## START RECORDED INFORMATION

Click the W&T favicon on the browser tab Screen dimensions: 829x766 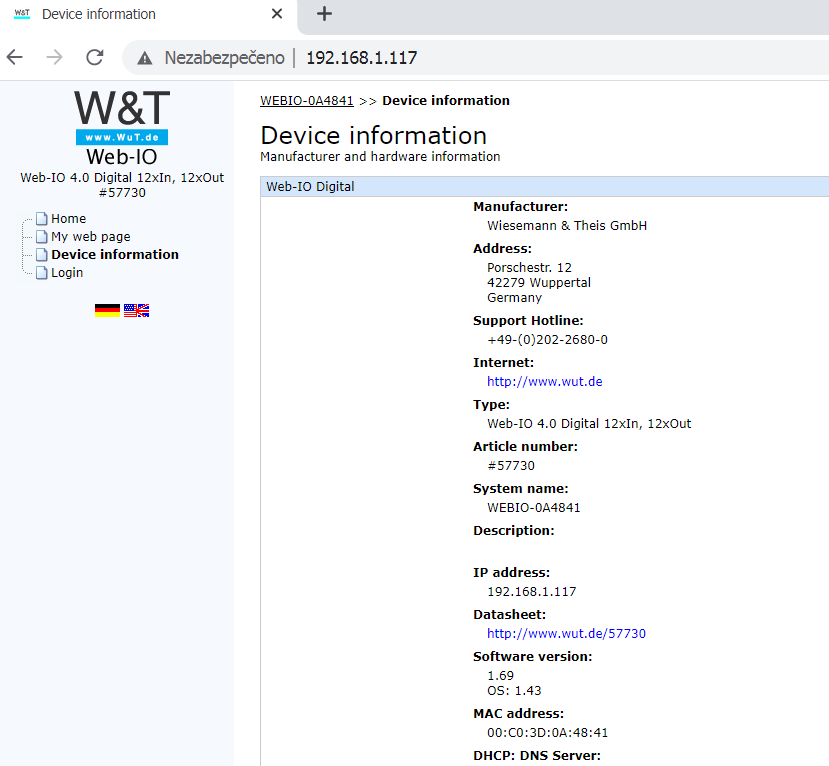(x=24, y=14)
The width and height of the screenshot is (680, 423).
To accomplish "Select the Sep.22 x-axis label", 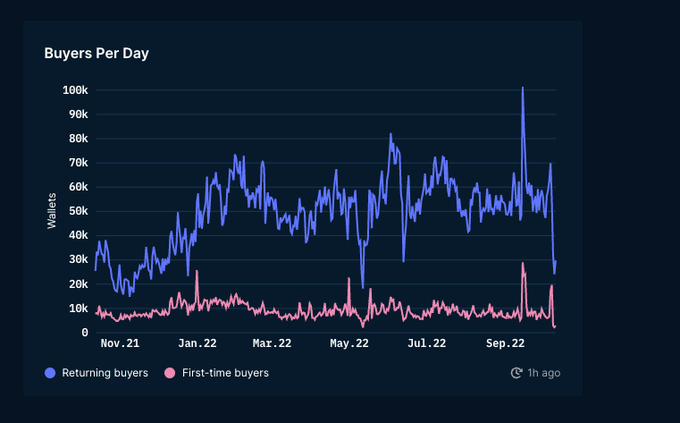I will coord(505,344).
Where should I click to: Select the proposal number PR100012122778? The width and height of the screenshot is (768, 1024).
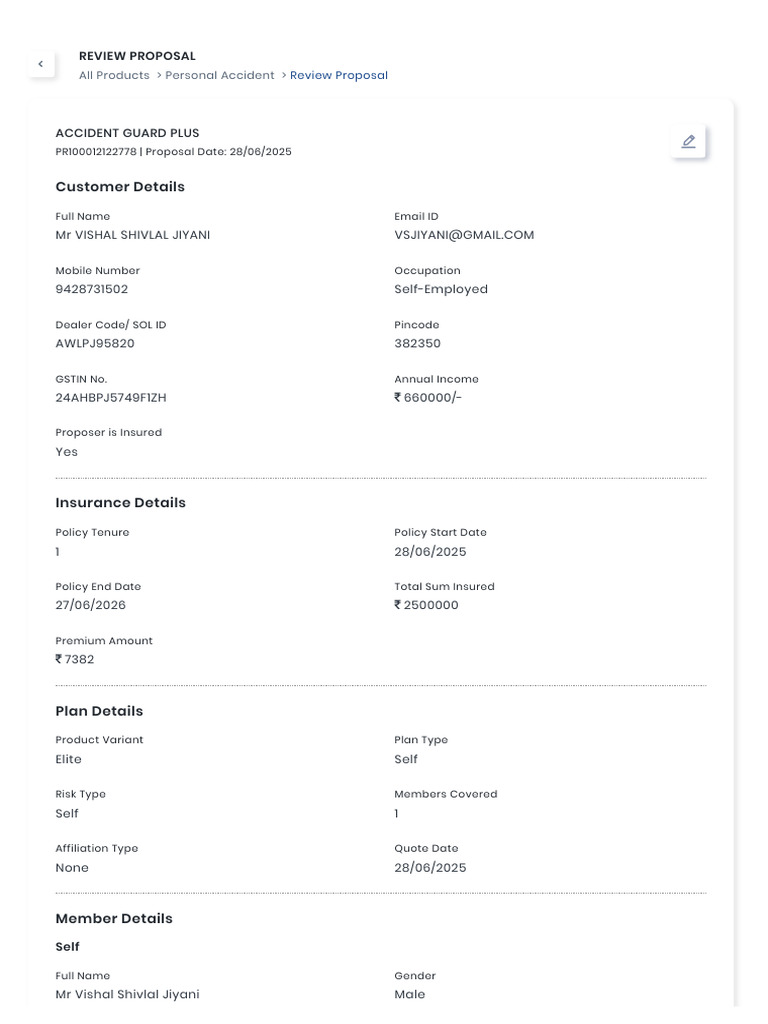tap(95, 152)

## END RECORDED INFORMATION

- **DESCRIPTION OF THE TASK**: Pull out each line of the items above that contains the word "height", and copy it. Treat uppercase and lowercase letters as different.

- **PROBLEM SOLUTION**:
The width and height of the screenshot is (680, 423).
Where should I click to: Select the proposal number PR100012122778? The width and height of the screenshot is (768, 1024).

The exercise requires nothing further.